The result should be a word-for-word retyping of the entries below, free of pictures.

⟨

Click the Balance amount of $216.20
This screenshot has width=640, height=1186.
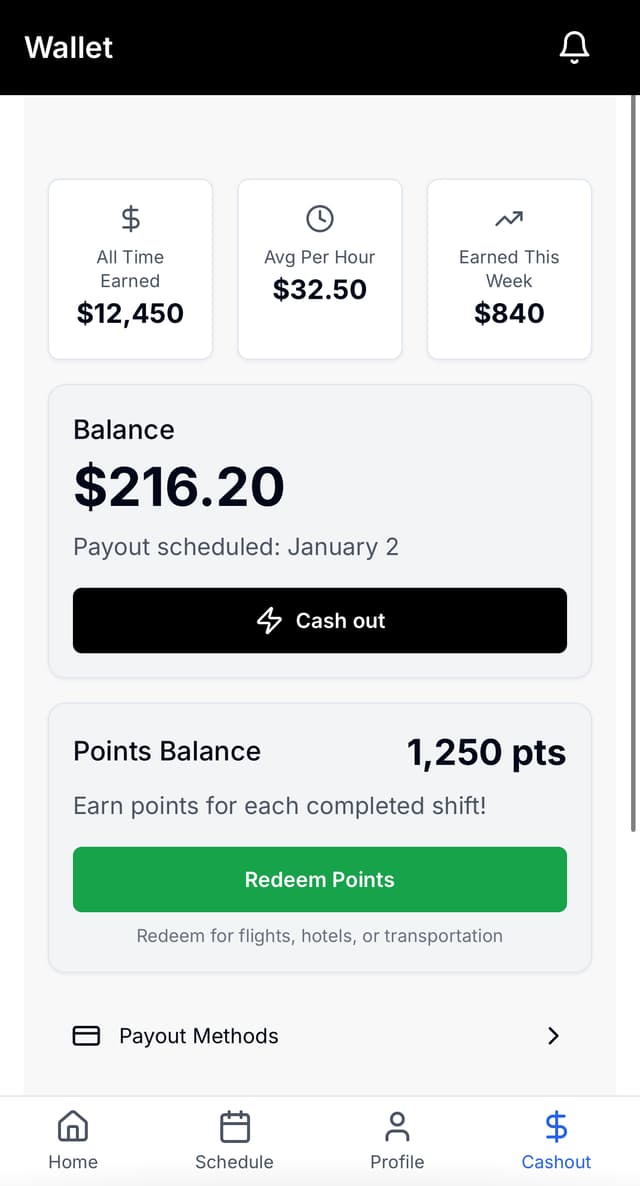[178, 486]
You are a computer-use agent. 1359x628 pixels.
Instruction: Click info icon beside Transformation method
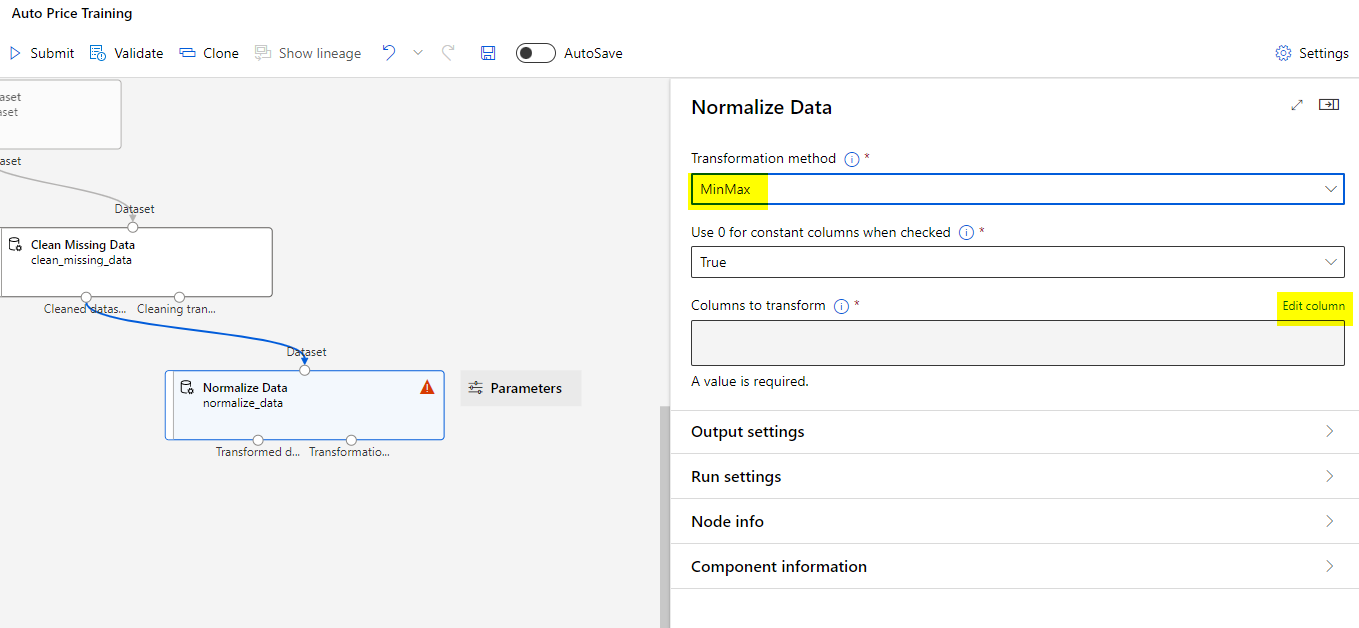click(x=852, y=159)
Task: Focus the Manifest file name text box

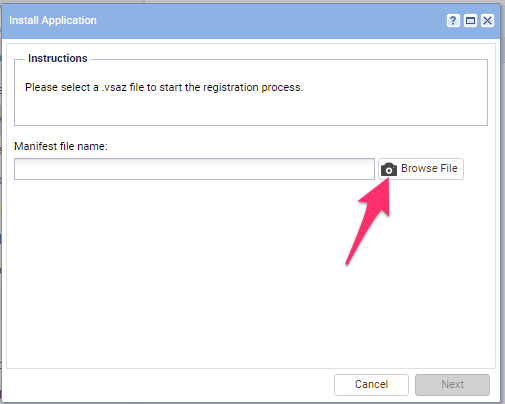Action: point(194,169)
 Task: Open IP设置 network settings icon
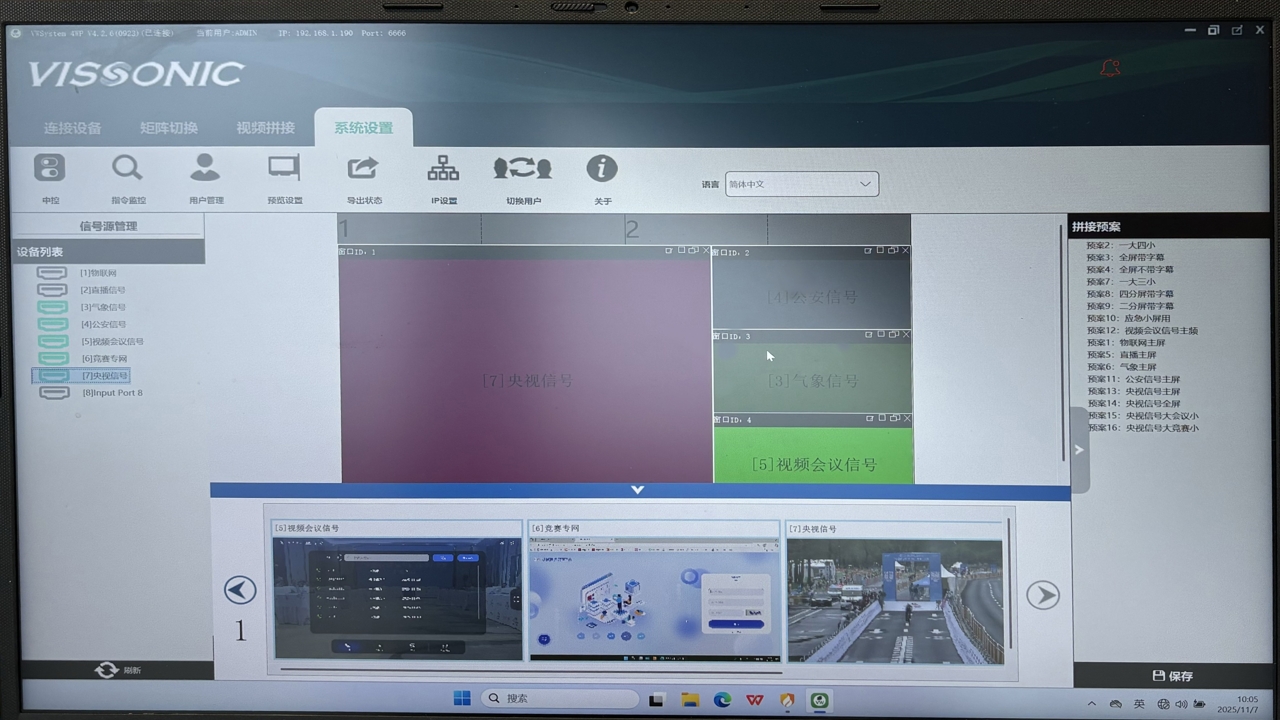[443, 168]
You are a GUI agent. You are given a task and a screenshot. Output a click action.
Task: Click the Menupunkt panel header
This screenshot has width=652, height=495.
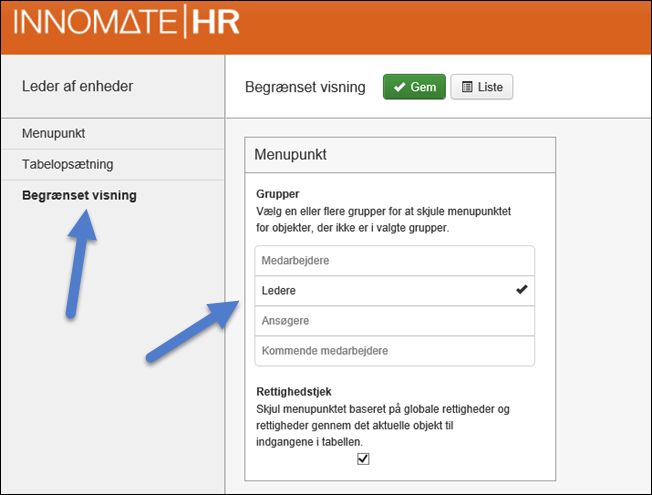pos(400,156)
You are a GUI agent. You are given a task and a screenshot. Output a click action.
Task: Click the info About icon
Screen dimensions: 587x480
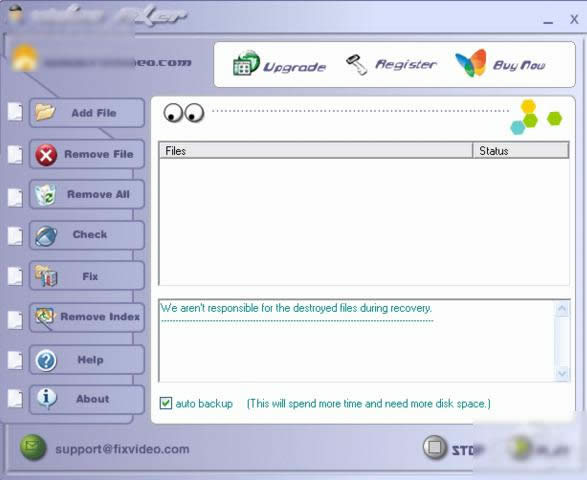47,398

⟩

[RESULT FOR THIS EXERCISE]
Click the Balance amount of $216.20
This screenshot has width=640, height=1186.
[178, 486]
You are a computer-use agent. 1359x628 pixels.
Instruction: Click info icon beside Transformation method
click(x=852, y=159)
Task: Focus the Manifest file name text box

Action: point(194,169)
 Task: Open IP设置 network settings icon
[443, 168]
You are a GUI agent. You are given a task and a screenshot. Output a click action.
Task: Click the Menupunkt panel header
This screenshot has width=652, height=495.
pos(400,156)
You are a GUI agent. You are given a task and a screenshot. Output a click action.
Task: Click the info About icon
Screen dimensions: 587x480
47,398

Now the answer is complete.